Daily ridership: 3.4 million (incl. Light Rail, Airprot Express, Regional rail service and buses) |
A merger between MTR and KCRC, the two biggest railway operators in Hong Kong, was first initiated by the Government in February 2004. After intense discussion in the Legislative Council with bills and regulations passed and approvals from the two corporations?Managing Board and minority shareholders sought, MTR officially merged with KCRC on 2 December 2007, or the Appointed Day (or A-Day for short). Amid all challenges faced by senior management, differences in the business models, company structures and corporate cultures of the two corporations add to the merger complexity. MTR, which has been a listed company since June 2000, has long been running under prudent commercial principles and developed a sophisticated corporate model of its own, contrasting with KCRC’s government-owned operation style that has been working since its virgin run in 1910.

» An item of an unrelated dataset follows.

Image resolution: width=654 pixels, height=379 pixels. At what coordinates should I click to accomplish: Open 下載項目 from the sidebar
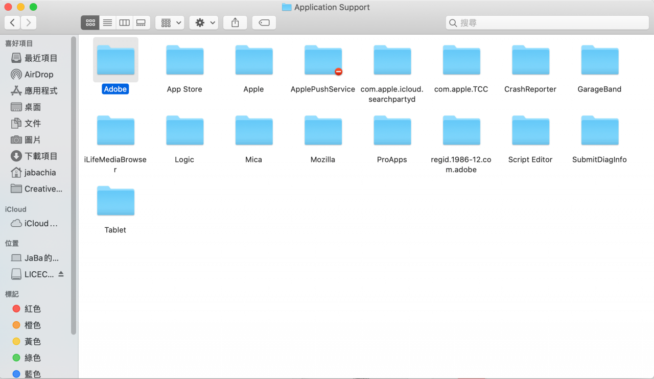pos(41,156)
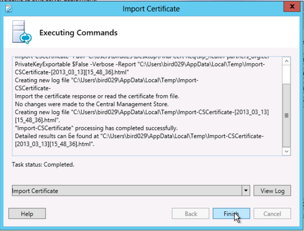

In particular, the integration of the IT landscapes and organisations across the two corporations posted specific challenges to management: aligning application portfolios and architectures of the two corporations, eliminating duplicate systems, standardizing and conversing business-critical enterprise data and developing an overall implementation roadmap to guide and orchestrate hundreds of integration projects needed for a successful merger. For both MTR and KCRC, the challenges facing them were especially pressing for their asset intensive nature of operation. To run safe and undisrupted railway services, the corporations simply rely on IT to manage assets like tracks and carriages, handle back-end fare processing for Smart Card transactions, provide customer hotline services, manage lost property at stations, just to name a few. Without a smooth integration of the IT systems, business simply cannot run optimally. Indeed, starting from the early stages of the merger planning, the senior management from both corporations already recognized that IT acts as a critical enabler in drawing business synergies, aligning processes and helping them realize merger success. Given the time constraint faced by the corporations to integrate more than 120 IS/IT systems, MTR turned to IBM Global Business Services (GBS) for professional assistance.

MTR selected IBM GBS as the consultancy partner for its deep industry expertise, extensive business and technology consulting experiences in asset management and its experience in merger and integration. With close to 1000 global practitioners and over 400 projects in asset management, it has developed sound methodologies and proven techniques in system integration planning and implementation. Over the 20 months of close partnership, IBM GBS offered consultancy services in 4 key areas: Merger IT Integration Strategy, IT Integration planning and enterprise architecture, program management office and ERP implementation services.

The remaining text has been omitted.